▸ Text shown:

4. REPRESENTATIONS AND WARRANTIES
Each of the Credit Parties hereby represents and warrants that, after
giving effect to this Amendment, all of its representations in the Loan
Documents are true and correct as of the date hereof in all material respects
(except to the extent such representations and warranties specifically relate to
an earlier date, in which case such representations and warranties shall be true
and correct as of such earlier date, and except for changes after the Closing
Date which are not prohibited by any Loan Document).
5. MISCELLANEOUS
5.1. FEES AND EXPENSES. The Credit Parties, jointly and severally,
agree to pay all reasonable out-of-pocket costs, fees and expenses of each of
the Lenders and the Agent in connection with the preparation of this Amendment
and the transactions contemplated thereby, including, without limitation, all
reasonable legal fees and expenses of Xxxxxxxx & Xxxxxxxx LLP, counsel to the
Lenders and the Agent.

▸ Information provided:

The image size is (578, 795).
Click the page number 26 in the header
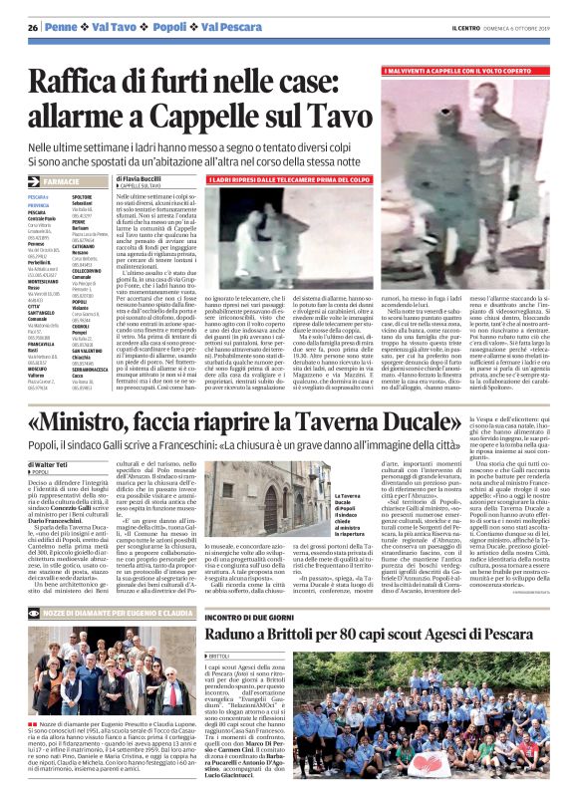[x=32, y=27]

▸ Work to complete:
1. Answer these questions about the amendment excerpt:
(a) Which parties make the representations and warranties?
(b) Changes after what date are excepted, provided no Loan Document prohibits them?
(c) In what manner do the Credit Parties agree to pay the costs, fees and expenses?
2. Duplicate the passage of the amendment excerpt between "4. REPRESENTATIONS AND" and "any Loan Document).", inclusive.
The listing comes from a separate source that has no connection to the amendment excerpt.

▸ Replies:
1.
(a) Each of the Credit Parties.
(b) The Closing Date.
(c) Jointly and severally.

2.
4. REPRESENTATIONS AND WARRANTIES
Each of the Credit Parties hereby represents and warrants that, after
giving effect to this Amendment, all of its representations in the Loan
Documents are true and correct as of the date hereof in all material respects
(except to the extent such representations and warranties specifically relate to
an earlier date, in which case such representations and warranties shall be true
and correct as of such earlier date, and except for changes after the Closing
Date which are not prohibited by any Loan Document).